TASK REQUIREMENTS
Report every line in the listing below where the string "Open" shows up.

RECORDS PROVIDED
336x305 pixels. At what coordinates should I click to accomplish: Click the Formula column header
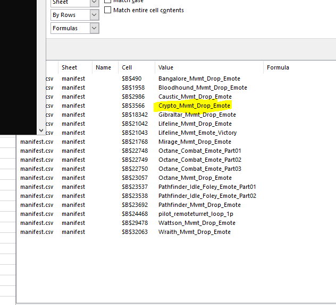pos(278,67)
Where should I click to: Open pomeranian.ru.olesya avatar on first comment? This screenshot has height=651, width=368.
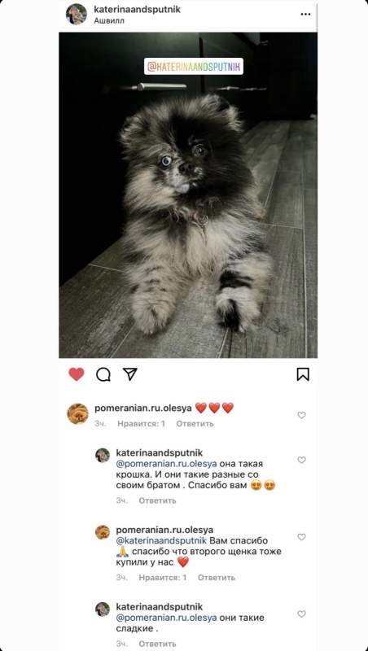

* * *

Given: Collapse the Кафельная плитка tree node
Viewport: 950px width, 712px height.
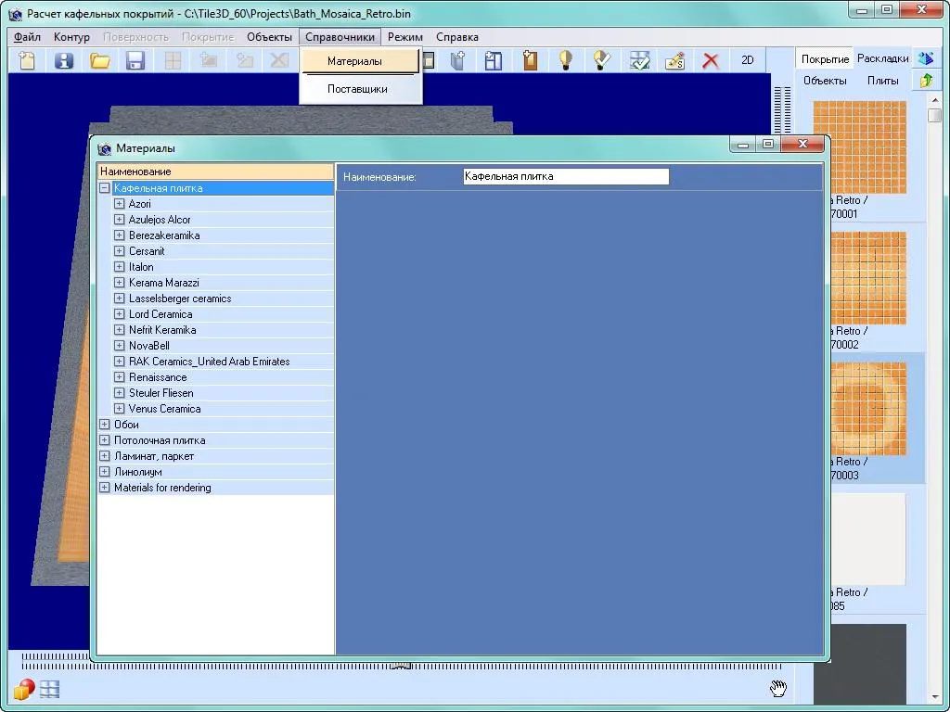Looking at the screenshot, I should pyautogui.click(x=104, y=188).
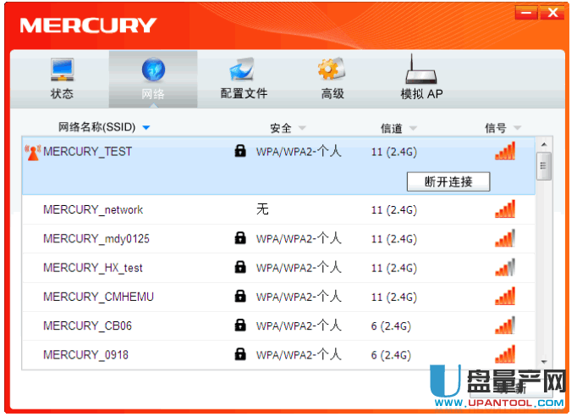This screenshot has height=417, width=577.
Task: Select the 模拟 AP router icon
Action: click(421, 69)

---

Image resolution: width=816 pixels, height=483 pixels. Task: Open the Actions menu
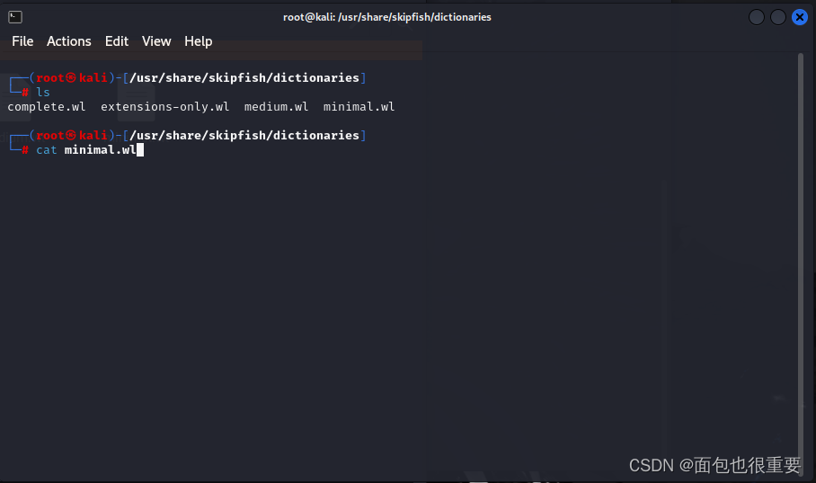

SOLVED EXERCISE
Where should I click to: Open pomeranian.ru.olesya avatar on first comment? This screenshot has height=651, width=368.
Image resolution: width=816 pixels, height=483 pixels. Task: Open the Actions menu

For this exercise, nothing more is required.